AKP, büyük sermaye çevrelerince “ekonomide başarılı” bulunuyor ama geleneksel merkez sağ taban açısından hiç de başarılı bir beş yıl geçmedi.

Köylünün, esnafın, kentli orta sınıfın durumundaki kötüleşmeye rağmen, bu kesimlerin geleneksel partisi DYP’nin baraj sınırının altında olduğu, ANAP’ın adının bile geçmediği bir gerçek.

Bu tablo, yeni yüzler ve yeni bir söylem ihtiyacını dayatıyor, ben söylemiş olayım.

Hadi hep beraber Bursa’ya taşınıyoruz!

İSTANBUL Büyükşehir Belediye Başkanı Kadir Topbaş, İstanbul-Bursa feribotunun seferlere başlaması nedeniyle yaptığı konuşmada “İstanbul-Bursa arası 75 dakikaya inecek” müjdesini verdi.

Gazetede bu haberi okurken kendi kendime söylendim: “Yol 75 dakikaya ineceğine göre acaba Bursa’ya mı taşınsam?”

Çünkü geçen gün Yeniköy’den, Nişantaşı’na bu süre içinde gidebildim. Her sabah gazeteye gelişim 1 saatten az sürmüyor, dönüşüm ise en az 1,5-2 saat tutuyor.

Madem süre aynı olacak, o zaman kiraların daha ucuz olduğu Bursa’da yaşamak daha iyi olacak benim için.
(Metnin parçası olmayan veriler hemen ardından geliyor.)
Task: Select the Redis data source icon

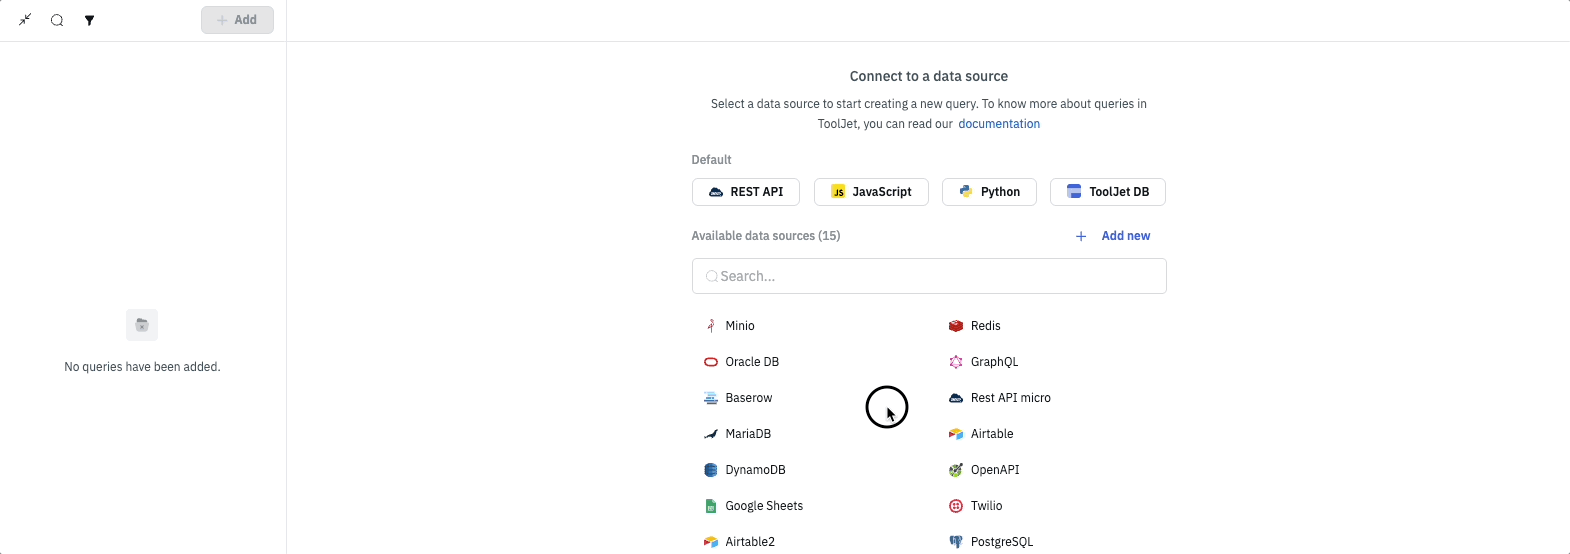Action: [956, 326]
Her akşam İskender yeme olanağı da cabası.

İstanbul’da son hafta daha da yoğunlaşan trafik sorununun bir nedeni de köprü geçişlerinde üste bozuk para verme zorluğu imiş.

Medeni bir ülkede kolayca çözülebilecek bir problemin bizde kronikleşmesi, kamu yönetimi anlayışının bir gereğidir zaten.

İstanbul’da nüfusun önemli bölümü Anadolu tarafında oturuyor, Avrupa tarafında çalışıyor.

Çünkü iş merkezleri Avrupa’da, ucuz ve kaliteli konut olanakları Anadolu tarafında.

Bu tabloyu değiştirmek için yapılması gereken bir şey de büyük işyerlerini Anadolu tarafına taşınmaya teşvik etmek.

Acaba Büyükşehir Belediyesi, bu konuda “maddi bir teşvik” programı ilan etse bu trafik sorununu çözmek için köprülere, yollara, tünellere harcanacak paradan daha ucuza bir çözüm olmaz mı?

Mahkeme, lokantadan yönetilmiyor

AVUSTRALYALI medya patronu Rupert Murdoch, The Wall Street Journal (WSJ) gazetesinin de içinde olduğu Dow Jones grubunu satın almak için 5 milyar dolar teklif etti.

Bu haberi okuyunca Türkiye ve Dinç Bilgin adına sevindim.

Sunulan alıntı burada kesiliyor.